The present experiments were aimed at investigating the ability of established or putative anxiolytics to reduce the neophobia exhibited by BALB/c mice in the free exploratory paradigm. Results confirm the anxiolytic effects of the benzodiazepine receptor full agonist chlordiazepoxide (2.5-7.5 mg/kg), of meprobamate (15-60 mg/kg) and of ethanol (0.5-1.5 g/kg) and extend the pharmacological action of these compounds to a test situation devoid of anxiogenic components, that is to trait anxiety. The non-competitive NMDA antagonist MK 801 (0.04-0.16 mg/kg) elicited very similar behavioural effects.
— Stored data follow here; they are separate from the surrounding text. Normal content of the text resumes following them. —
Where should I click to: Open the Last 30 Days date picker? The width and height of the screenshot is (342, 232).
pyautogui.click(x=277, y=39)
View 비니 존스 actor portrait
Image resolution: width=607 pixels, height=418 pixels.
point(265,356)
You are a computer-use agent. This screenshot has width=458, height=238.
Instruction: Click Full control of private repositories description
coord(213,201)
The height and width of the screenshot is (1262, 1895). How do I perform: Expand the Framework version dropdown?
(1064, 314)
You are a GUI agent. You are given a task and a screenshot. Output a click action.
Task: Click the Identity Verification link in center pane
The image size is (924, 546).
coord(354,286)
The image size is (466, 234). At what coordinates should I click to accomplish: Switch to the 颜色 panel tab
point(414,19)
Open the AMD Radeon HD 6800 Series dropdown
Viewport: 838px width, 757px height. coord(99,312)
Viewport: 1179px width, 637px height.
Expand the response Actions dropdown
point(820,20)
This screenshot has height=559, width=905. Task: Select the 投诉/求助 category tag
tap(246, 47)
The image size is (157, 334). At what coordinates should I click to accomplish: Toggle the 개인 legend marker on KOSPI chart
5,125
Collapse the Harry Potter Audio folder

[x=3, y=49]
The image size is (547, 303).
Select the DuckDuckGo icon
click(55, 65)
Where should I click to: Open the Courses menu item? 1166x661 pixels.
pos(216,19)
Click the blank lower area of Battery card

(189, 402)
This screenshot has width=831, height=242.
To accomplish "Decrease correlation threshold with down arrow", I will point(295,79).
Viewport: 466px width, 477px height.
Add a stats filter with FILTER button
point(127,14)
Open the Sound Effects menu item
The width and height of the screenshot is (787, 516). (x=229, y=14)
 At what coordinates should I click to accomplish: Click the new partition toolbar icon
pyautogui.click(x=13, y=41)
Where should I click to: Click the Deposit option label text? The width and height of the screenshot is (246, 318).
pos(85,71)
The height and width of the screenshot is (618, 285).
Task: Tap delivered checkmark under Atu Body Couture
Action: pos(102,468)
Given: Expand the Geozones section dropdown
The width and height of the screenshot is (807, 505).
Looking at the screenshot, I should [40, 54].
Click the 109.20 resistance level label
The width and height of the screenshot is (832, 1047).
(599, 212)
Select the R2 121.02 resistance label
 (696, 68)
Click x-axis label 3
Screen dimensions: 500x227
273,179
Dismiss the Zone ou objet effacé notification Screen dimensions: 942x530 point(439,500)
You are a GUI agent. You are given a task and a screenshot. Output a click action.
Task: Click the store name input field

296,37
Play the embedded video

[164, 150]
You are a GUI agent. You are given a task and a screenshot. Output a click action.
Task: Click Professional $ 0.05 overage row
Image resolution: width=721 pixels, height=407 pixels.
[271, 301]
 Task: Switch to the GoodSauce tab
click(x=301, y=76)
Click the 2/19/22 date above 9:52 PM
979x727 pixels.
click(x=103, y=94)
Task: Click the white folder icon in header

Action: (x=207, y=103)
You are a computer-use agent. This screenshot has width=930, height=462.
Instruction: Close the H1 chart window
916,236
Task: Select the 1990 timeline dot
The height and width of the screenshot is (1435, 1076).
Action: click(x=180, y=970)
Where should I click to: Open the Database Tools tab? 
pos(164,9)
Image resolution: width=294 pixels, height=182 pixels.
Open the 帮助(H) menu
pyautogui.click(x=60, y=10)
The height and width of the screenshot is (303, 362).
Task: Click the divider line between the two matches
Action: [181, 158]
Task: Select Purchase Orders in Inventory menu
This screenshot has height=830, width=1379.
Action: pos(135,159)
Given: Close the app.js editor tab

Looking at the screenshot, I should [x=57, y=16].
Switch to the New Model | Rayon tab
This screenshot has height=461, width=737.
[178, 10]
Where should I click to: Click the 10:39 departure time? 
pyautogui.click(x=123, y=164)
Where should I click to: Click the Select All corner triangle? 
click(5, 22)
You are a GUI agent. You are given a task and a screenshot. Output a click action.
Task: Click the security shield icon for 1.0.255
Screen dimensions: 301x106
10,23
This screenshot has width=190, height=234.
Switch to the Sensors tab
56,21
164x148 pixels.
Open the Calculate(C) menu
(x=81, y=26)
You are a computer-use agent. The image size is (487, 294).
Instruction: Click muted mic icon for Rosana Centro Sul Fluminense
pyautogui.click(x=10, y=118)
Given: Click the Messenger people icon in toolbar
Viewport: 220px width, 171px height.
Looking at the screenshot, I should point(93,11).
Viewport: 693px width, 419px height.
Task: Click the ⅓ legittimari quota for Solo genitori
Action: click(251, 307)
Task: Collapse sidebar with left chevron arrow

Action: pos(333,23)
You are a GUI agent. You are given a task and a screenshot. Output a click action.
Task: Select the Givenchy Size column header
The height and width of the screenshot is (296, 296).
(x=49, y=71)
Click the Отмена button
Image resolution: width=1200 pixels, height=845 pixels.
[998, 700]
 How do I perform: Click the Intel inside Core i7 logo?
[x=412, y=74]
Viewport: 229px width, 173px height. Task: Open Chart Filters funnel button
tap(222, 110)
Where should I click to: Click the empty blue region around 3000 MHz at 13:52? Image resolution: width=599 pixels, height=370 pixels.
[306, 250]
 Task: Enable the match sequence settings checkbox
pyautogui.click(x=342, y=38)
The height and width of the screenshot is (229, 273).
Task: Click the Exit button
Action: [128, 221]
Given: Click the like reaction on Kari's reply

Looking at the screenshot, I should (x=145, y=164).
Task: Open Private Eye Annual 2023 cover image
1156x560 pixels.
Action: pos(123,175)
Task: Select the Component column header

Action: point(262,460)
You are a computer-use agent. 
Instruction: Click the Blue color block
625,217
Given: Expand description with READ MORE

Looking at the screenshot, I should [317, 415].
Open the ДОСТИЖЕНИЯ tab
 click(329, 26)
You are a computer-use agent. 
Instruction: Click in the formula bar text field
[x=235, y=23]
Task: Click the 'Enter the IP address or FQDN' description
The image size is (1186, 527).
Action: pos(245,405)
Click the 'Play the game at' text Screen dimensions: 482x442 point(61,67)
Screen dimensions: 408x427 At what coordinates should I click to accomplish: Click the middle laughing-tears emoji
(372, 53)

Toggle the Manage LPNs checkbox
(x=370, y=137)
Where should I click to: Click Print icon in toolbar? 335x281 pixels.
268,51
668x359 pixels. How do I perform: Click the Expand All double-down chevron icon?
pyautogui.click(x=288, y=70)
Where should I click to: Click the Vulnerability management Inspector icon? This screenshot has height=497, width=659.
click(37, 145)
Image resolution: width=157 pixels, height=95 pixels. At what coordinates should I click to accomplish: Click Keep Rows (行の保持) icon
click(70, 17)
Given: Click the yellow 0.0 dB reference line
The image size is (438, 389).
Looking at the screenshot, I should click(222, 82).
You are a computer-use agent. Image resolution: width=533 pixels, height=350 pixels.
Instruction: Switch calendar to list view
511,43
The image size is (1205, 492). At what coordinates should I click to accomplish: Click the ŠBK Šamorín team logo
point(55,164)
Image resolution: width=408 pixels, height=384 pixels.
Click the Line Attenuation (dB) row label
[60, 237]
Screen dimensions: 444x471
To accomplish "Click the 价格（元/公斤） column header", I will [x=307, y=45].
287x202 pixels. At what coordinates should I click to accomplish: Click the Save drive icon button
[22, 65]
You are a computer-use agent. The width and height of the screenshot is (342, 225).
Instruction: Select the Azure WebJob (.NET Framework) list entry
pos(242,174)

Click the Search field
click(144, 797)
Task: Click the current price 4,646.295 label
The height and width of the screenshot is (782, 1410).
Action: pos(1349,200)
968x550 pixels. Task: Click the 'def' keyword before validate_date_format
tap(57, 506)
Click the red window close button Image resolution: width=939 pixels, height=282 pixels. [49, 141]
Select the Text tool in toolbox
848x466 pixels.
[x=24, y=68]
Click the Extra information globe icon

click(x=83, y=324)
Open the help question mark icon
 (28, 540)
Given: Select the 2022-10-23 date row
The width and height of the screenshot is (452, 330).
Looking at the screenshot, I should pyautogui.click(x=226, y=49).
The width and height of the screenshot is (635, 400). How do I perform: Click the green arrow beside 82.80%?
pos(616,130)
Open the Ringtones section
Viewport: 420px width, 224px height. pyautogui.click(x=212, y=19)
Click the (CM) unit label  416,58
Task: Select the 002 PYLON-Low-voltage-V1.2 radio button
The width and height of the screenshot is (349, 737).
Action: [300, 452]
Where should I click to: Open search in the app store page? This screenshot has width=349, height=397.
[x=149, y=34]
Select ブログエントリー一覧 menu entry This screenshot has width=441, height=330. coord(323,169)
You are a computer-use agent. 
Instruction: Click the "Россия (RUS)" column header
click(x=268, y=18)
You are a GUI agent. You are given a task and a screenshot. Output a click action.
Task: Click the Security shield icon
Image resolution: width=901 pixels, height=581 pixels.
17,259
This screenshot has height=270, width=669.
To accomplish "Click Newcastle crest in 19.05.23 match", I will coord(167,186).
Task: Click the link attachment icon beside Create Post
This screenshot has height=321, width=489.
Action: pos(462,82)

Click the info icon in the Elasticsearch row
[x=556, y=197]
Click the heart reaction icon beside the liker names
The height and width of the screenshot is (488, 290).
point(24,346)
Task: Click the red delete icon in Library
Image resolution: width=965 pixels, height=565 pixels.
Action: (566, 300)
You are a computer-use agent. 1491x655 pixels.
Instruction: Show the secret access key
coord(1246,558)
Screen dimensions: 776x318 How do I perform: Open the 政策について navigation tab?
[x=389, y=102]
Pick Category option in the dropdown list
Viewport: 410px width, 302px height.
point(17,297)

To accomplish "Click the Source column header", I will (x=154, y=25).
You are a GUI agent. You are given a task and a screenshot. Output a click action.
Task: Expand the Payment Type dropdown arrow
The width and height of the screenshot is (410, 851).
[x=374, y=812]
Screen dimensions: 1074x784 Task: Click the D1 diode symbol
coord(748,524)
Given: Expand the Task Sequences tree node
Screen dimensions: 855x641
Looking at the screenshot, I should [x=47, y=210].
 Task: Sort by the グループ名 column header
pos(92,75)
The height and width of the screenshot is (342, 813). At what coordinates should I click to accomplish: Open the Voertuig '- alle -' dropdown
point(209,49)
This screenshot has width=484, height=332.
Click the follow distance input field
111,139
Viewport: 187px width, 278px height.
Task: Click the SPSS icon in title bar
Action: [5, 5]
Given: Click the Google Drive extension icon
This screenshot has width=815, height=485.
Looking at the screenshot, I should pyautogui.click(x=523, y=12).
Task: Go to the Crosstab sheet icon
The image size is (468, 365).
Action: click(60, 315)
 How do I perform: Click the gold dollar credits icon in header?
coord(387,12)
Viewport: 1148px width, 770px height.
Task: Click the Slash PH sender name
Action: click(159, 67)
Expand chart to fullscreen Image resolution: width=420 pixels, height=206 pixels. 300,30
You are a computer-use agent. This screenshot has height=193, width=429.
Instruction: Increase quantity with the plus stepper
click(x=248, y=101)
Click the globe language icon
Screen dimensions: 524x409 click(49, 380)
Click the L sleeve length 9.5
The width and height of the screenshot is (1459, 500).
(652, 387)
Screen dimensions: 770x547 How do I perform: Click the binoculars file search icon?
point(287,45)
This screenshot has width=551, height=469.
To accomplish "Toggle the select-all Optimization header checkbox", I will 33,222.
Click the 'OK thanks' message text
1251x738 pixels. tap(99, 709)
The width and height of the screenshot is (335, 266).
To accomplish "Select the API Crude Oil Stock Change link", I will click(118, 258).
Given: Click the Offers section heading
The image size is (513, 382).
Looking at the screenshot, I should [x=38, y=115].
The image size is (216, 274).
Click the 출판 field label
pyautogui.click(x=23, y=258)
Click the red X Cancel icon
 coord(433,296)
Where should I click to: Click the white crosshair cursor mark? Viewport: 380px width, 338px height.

However, the alpha 2-adrenoceptor antagonists yohimbine (0.5-2 mg/kg) and idazoxan (0.3-2.7 mg/kg), the barbiturate pentobarbital (3.75-30 mg/kg), the mixed 5HT2 receptor antagonist ritanserin (0.25-4 mg/kg) and the D2 dopaminergic antagonist sulpiride (8-32 mg/kg) failed to decrease neophobia in BALB/c mice. The discussion focuses on the adequacy of this animal model of human pathology. The BALB/c neophobia may not model panic attacks because of the absence of worsening by the panic-provoking agent yohimbine and the lack of attenuation by CCK-B receptor antagonists. Because of its chronicity, this paradigm may model generalized anxiety, a pathology that has been suggested to overlap trait anxiety.